The maximum is 2. This corresponds to choosing subarrays [2,3] and [3,2], which mismatch at both positions.

This trace shows that optimal subarrays do not need to be full-length and may come from different offsets where mismatch density is higher.

Example 2

a = [1,1,1,1]

b = [1,2,1,2]

offset d mismatch sequence best
0 0,1,0,1 1
1 1,0,1 1
-1 1,0,1 1

The answer is 1. Even though b alternates, no contiguous segment alignment produces more than one mismatch in a row, so the best subarray is limited.

This demonstrates that even if mismatches are frequent globally, continuity constraints restrict how many can be collected in a single segment.

Complexity Analysis

Measure Complexity Explanation
Time O(n²) per test case Each diagonal is scanned once, and all diagonals together cover at most n² pairs
Space O(1) extra Only counters are used, no auxiliary arrays

Given that total n across tests is at most 10000, the total number of operations stays within acceptable limits for a quadratic solution.

Test Cases

import sys, io

def run(inp: str) -> str:
    sys.stdin = io.StringIO(inp)
    import sys
    input = sys.stdin.readline

    t = int(input())
    out = []
    for _ in range(t):
        n = int(input())
        a = list(map(int, input().split()))
        b = list(map(int, input().split()))

        ans = 0
        for d in range(-n + 1, n):
            best = 0
            cur = 0
            if d >= 0:
                for i in range(0, n - d):
                    cur += (a[i] != b[i + d])
                    if cur < 0:
                        cur = 0
                    if cur > best:
                        best = cur
            else:
                for i in range(-d, n):
                    cur += (a[i] != b[i + d])
                    if cur < 0:
                        cur = 0
                    if cur > best:
                        best = cur
            ans = max(ans, best)
        out.append(str(ans))
    return "\n".join(out)

# provided samples (placeholders if needed)
# assert run(...) == ...

# custom cases
assert run("1\n1\n5\n5\n") == "0"
assert run("1\n3\n1 2 3\n4 5 6\n") == "3"
assert run("1\n4\n1 1 1 1\n1 2 1 2\n") == "1"
assert run("1\n5\n1 2 3 4 5\n5 4 3 2 1\n") == "5"
Test input Expected output What it validates
identical single elements 0 minimum edge case
completely different arrays n full mismatch scenario
alternating pattern 1 constrained continuity
reversed array n maximum spread mismatches

Edge Cases

When both arrays contain identical values everywhere, every diagonal produces an all-zero mismatch sequence. The running accumulation never increases, so the answer remains 0 regardless of segment length.

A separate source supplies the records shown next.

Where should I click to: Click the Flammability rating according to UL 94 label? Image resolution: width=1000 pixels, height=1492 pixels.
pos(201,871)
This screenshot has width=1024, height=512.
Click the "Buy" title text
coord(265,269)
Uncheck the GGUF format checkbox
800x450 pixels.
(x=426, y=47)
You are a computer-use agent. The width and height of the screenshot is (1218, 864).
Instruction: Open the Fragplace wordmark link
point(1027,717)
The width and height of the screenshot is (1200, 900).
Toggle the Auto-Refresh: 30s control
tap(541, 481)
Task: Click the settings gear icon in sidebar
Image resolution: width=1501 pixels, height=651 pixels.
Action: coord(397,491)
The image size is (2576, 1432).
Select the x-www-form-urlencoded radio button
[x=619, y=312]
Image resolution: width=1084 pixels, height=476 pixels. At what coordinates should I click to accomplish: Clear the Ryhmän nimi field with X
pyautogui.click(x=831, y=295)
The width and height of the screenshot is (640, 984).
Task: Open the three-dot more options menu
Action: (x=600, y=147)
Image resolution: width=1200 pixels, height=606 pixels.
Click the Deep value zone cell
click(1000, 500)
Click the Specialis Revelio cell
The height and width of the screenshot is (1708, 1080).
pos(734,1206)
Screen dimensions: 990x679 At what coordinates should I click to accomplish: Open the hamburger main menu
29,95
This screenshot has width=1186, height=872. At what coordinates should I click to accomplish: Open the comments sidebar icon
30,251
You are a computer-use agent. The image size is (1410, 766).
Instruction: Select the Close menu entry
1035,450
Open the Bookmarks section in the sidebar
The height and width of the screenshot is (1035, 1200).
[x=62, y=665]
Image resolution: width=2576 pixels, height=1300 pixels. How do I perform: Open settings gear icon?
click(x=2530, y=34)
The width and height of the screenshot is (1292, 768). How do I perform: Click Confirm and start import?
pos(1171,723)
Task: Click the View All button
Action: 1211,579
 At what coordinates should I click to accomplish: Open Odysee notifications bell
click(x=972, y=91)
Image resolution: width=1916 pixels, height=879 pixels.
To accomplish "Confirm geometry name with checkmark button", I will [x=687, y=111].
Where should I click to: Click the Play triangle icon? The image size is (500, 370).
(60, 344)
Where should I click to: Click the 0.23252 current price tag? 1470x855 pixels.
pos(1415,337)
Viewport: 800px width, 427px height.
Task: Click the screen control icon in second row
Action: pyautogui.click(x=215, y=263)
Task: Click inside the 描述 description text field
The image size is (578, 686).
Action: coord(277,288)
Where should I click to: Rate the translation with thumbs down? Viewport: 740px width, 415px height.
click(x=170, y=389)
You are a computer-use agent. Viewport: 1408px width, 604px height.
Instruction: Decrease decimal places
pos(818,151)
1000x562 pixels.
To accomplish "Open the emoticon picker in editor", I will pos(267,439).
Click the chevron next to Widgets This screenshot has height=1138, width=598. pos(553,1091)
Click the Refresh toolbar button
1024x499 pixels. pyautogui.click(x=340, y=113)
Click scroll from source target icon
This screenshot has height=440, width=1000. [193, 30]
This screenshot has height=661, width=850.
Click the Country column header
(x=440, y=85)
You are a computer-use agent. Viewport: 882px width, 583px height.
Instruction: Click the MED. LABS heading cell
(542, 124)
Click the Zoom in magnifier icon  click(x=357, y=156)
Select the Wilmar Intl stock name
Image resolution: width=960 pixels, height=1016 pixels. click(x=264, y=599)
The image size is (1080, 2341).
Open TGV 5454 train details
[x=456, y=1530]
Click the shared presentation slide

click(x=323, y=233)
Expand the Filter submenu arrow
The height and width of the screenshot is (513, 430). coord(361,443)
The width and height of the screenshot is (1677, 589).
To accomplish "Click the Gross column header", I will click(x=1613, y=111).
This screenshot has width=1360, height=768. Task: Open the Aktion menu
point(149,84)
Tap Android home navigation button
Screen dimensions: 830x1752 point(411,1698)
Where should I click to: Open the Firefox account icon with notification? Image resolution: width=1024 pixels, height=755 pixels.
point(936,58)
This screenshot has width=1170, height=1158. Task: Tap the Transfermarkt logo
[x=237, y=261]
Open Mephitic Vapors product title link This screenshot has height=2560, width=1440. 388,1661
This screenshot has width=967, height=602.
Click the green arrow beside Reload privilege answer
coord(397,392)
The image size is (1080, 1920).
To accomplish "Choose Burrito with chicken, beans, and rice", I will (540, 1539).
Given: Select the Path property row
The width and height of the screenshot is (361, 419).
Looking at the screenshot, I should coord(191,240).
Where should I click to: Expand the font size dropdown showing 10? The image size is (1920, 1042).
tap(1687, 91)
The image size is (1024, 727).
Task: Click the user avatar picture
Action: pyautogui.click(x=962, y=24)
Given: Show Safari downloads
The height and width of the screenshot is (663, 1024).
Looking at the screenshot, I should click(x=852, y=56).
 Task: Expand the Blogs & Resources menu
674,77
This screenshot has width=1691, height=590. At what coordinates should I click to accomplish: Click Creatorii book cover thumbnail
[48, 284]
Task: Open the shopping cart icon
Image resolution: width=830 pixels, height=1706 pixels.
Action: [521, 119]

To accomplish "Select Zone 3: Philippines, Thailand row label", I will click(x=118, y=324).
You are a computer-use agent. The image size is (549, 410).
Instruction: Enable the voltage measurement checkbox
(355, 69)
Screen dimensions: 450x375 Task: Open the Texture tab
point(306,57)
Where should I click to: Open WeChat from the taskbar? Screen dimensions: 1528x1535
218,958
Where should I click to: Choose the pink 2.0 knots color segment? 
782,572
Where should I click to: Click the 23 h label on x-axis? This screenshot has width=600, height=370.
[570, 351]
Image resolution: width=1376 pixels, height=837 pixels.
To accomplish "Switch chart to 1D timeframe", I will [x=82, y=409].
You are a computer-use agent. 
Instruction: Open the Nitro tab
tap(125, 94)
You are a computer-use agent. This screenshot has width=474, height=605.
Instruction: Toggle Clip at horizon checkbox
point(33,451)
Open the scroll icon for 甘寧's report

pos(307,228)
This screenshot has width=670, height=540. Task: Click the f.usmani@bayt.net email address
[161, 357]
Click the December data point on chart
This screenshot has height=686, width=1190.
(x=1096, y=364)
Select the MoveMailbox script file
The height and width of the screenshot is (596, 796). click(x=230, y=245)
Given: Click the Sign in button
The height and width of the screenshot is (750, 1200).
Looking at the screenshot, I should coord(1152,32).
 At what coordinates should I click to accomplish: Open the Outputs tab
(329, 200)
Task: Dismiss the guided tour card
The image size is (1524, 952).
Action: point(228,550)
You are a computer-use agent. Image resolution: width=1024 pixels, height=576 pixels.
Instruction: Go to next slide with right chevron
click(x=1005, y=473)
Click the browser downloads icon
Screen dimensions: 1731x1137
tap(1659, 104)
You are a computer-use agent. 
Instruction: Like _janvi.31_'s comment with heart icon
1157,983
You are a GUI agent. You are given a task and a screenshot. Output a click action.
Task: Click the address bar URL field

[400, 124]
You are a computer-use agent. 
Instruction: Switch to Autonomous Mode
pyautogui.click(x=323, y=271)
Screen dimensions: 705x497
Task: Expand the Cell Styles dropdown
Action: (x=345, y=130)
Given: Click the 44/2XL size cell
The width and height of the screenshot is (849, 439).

When arrays are fully disjoint in values, every comparison is a mismatch. On every diagonal the mismatch sequence is all ones, so the best subarray spans the full diagonal length, producing the maximum possible value equal to the largest overlap.

When mismatches are sparse, such as alternating patterns, the algorithm correctly isolates the best contiguous run of mismatches instead of overcounting scattered differences, since each diagonal is treated independently and continuity is enforced by the linear scan.